Sen. Somers, Southeastern CT legislators tackle mental health

February 13, 2022

Sen. Somers, Southeastern CT legislators tackle mental health

(From The Day of New London)

Among the many issues on legislators’ minds this session — such as taxes, crime, energy, COVID-19 recovery, the economy and government accountability — members of both parties have been naming mental health as a focus.

Widespread support for broadening access to mental health care stems from the widely held belief that people’s mental health has deteriorated due to the isolation and other factors caused by the coronavirus pandemic.

State senators and representatives from both parties, including Sen. Heather Somers, R-Groton, as well as Gov. Ned Lamont have said there needs to be legislation on mental health this session.

Somers helped engineer a Republican proposal with a series of policies geared toward greater access to mental health for children and, in general, maternal and workforce mental health, among other issues.

Somers touched on several aspects of the proposal, some of which have been introduced or discontinued before.

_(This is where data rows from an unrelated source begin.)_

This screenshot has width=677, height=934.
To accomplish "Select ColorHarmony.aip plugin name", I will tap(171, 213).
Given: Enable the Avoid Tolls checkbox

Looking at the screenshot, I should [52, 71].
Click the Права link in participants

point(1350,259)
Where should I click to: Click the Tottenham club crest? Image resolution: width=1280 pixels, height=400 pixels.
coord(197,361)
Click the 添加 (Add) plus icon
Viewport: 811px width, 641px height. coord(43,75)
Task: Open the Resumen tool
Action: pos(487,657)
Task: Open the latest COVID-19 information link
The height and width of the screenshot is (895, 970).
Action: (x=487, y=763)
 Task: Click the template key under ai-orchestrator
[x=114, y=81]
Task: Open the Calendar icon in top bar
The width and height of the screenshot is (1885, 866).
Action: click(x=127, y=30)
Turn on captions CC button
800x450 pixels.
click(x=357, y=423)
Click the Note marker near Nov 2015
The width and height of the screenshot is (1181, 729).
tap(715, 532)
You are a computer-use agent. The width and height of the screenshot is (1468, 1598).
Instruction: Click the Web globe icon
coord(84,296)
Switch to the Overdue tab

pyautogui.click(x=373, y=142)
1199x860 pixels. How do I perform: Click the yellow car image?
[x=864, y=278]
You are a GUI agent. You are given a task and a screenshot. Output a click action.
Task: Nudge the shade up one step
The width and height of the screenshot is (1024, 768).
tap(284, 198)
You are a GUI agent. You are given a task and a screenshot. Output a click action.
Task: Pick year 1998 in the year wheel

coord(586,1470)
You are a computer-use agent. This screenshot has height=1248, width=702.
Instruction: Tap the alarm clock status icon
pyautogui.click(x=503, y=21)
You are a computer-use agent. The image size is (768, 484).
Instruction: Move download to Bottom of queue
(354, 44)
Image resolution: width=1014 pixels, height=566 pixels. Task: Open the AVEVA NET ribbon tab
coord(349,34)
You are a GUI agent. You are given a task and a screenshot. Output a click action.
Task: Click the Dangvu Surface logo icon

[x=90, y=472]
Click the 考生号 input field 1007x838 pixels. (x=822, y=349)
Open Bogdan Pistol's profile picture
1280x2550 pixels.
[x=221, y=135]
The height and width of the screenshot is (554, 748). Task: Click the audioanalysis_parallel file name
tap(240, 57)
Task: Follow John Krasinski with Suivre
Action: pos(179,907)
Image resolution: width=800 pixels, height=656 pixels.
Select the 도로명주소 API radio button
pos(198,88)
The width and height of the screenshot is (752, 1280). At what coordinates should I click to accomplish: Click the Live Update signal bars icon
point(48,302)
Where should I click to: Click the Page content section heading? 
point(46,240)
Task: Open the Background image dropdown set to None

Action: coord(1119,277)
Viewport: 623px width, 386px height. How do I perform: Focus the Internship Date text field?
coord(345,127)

“Family care coordinators are meant to be in the school system — not paid for by taxpayers, I don’t want any mandates on school boards — but we could use some of the COVID relief funds” to hire these coordinators, Somers said. “They make the connection between school and mental health services, because school is the first place you notice it.”

She said in conversations with constituents, some have reported having to leave the state and go to Rhode Island or Massachusetts for mental health care because they couldn’t find someone here in Connecticut. Family care coordinators would find care within the state for them, she said.
In order to attract or keep more clinical social workers in the state, Somers and her party are supporting requiring the state Husky program to “expand the professionals that qualify for reimbursement to include a licensed social worker with a master’s degree who is working under the supervision of a psychologist or licensed clinical social worker,” according to a summary of the proposal.

Somers said social workers must work for 3,000 hours under supervision to be licensed, but finding that work and being paid appropriately for it can be difficult. “Certain insurance companies will pay for clients to visit you if you’re a master’s degreed social worker under supervision,” Somers said. “Husky, our state Medicaid, will not pay for that.”

Another aspect of the Republicans’ multipronged mental health proposal is a study on the effects of social media on children. Republicans are suggesting the University of Connecticut conduct the study.

“The parameters haven’t been set yet, but we have some ideas of looking at what would it be like in a certain environment, most likely a school, that doesn’t allow phones at all versus a school that does,” Somers said. “Words can really leave wounds, and I don’t think adolescents who are going through a lot of changes in their lives at that point are equipped to handle some of the negativity.”

Somers said Republicans are trying to expand telehealth options to help people who can’t seek medical attention in person, whether due to COVID-19, lack of transportation or other reasons. She acknowledged that doctors would often rather work in person, but telehealth can make health care accessible for segments of the population where it wasn’t before.